Through a letter-writing effort and GoFundMe campaign, Ms. Molin raised $200,000 — about $150,000 in financial donations and the remaining in food donations — and structured a food delivery system that, ultimately, transformed Hamptons Art Camp into the organization that it is today.

“We’d never done anything like this. We really outgrew our name,” she said. “The camp still exists and will keep running, and we have workshops on the weekends, but the organizational name is Hamptons Community Outreach — because we’re just so much more than an art camp.”

With the help of 15 volunteers and the Jon Bon Jovi Soul Food Foundation — which partnered with Hamptons Community Outreach to distribute $16,000 worth of food — Ms. Molin has delivered 14,000 pounds of fresh produce to local families, as well as 5,000 hot meals ordered from local restaurants, including La Parmigiana, The Village Gourmet Cheese Shoppe and La Hacienda Mexican Grill in Southampton, Calissa in Water Mill, Harbor Market & Kitchen and Cilantro’s in Sag Harbor, and Pepperoni’s in East Hampton.

“My mission was twofold. I wanted to help prevent unemployment among restaurant workers — most of them are marginalized — so I would order cooked meals from local restaurants,” Ms. Molin said. “We gauged that the restaurants seemed to be doing better, and we talked to a few people and they were doing better because they had a pretty sturdy takeout business at that point. So we shifted to groceries and supplies.”

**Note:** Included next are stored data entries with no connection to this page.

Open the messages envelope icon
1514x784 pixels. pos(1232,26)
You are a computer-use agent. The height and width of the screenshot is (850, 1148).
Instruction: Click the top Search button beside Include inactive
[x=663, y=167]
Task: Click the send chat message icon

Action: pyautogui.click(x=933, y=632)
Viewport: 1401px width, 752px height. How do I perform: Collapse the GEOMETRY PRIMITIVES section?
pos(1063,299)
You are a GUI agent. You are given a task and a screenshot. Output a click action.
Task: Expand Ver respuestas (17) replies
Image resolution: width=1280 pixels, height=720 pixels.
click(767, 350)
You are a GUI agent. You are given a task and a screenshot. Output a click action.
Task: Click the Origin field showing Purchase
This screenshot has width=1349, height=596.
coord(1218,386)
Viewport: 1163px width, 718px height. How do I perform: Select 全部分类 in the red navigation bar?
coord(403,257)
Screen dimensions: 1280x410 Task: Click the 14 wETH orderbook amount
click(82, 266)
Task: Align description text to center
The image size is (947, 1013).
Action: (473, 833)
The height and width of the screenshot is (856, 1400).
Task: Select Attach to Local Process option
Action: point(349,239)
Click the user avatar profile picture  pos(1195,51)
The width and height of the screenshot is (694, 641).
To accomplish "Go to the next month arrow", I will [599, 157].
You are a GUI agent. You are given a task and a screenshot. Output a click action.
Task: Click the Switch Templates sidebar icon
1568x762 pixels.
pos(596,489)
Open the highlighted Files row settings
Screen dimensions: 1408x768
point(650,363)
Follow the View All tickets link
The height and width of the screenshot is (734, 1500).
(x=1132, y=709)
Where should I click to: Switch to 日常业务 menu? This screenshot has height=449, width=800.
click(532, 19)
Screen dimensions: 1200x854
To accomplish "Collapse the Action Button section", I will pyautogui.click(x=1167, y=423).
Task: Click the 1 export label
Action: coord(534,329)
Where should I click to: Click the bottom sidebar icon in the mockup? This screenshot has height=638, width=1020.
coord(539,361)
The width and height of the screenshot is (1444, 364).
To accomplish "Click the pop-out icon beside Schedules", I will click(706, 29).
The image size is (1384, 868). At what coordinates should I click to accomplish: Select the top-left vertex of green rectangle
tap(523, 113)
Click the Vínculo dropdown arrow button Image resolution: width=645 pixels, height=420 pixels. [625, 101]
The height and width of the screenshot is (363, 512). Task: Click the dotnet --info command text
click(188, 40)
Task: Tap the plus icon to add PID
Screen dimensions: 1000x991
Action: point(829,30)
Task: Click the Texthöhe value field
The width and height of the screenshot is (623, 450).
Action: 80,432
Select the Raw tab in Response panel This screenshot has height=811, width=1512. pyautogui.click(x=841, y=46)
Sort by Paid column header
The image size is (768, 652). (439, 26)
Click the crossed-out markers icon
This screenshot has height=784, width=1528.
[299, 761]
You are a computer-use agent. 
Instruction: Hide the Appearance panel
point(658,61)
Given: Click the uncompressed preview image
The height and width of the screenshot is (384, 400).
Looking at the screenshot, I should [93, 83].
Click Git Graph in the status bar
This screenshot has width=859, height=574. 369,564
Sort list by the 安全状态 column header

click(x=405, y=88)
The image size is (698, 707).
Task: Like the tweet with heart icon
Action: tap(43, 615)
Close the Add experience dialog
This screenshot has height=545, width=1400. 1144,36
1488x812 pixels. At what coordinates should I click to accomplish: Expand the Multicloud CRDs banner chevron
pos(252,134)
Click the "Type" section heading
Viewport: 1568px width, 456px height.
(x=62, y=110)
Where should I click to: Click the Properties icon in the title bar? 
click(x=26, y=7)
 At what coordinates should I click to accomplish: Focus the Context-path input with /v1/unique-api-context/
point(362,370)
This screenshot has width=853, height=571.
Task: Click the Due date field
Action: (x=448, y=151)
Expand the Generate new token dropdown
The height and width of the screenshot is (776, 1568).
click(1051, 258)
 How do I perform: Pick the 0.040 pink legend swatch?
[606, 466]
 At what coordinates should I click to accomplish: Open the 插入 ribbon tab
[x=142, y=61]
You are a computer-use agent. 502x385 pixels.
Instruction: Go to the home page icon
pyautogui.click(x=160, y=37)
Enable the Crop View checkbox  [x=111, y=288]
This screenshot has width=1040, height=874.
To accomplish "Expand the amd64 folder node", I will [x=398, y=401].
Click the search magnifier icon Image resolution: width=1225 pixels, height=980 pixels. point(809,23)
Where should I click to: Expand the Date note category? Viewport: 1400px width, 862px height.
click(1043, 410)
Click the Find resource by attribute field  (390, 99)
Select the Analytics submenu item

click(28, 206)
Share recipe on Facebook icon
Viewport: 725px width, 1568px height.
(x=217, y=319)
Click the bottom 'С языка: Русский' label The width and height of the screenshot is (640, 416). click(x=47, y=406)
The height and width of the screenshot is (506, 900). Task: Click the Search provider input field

From March to May, the organization delivered groceries to 400 East End families in need. Since then, 244 households now receive supplies every month, largely provided for the elderly living on the Shinnecock Territory, a migrant camp in Water Mill, as well as to other communities.

“Some people tell me, ‘Oh my God, you must be so exhausted,’ or, ‘This must be so overwhelming,’ but it really hasn’t felt so tiring or overwhelming because I felt so inspired and really excited to be able to help out,” Ms. Molin said. “Seeing people’s needs, and people calling me and telling me they’re hungry, it sparked this energy — that this is a time to step up and help.

“I really didn’t have time to sit around and think how tired I was,” she continued. “I just kept it going because it really felt like an incredible opportunity.”

Along with food outreach, the organization has expanded to include free mental health and counseling services for underserved communities, and has broadened its child-centered activities, which now offers arts and cultural programming, tutoring, tennis lessons and more.

“Seeing people step up to help others, that is such a beautiful thing at a difficult time like this,” Ms. Molin said.

During a recent visit to the migrant camp in Water Mill, which seasonally employs workers from deeply impoverished areas in the South, a 48-year-old man approached Ms. Molin as she was in the middle of a food delivery.

“I’ve been praying for help because I’m in a lot of pain,” she recalled him saying to her, opening his mouth to show her teeth that were in dire need of oral surgery — which he ultimately received with the discounted services of Southampton dentist Dr. Robert Iovino, as well as generous donors, inspiring Ms. Molin to add crisis outreach to her organization’s mission.

“I think people have to realize that if you have means, understand how incredibly important it is for you to share those means, because as a community,” she said, “if some people are not doing well, then as a community, we are going to suffer. If everyone’s doing well, we all thrive.”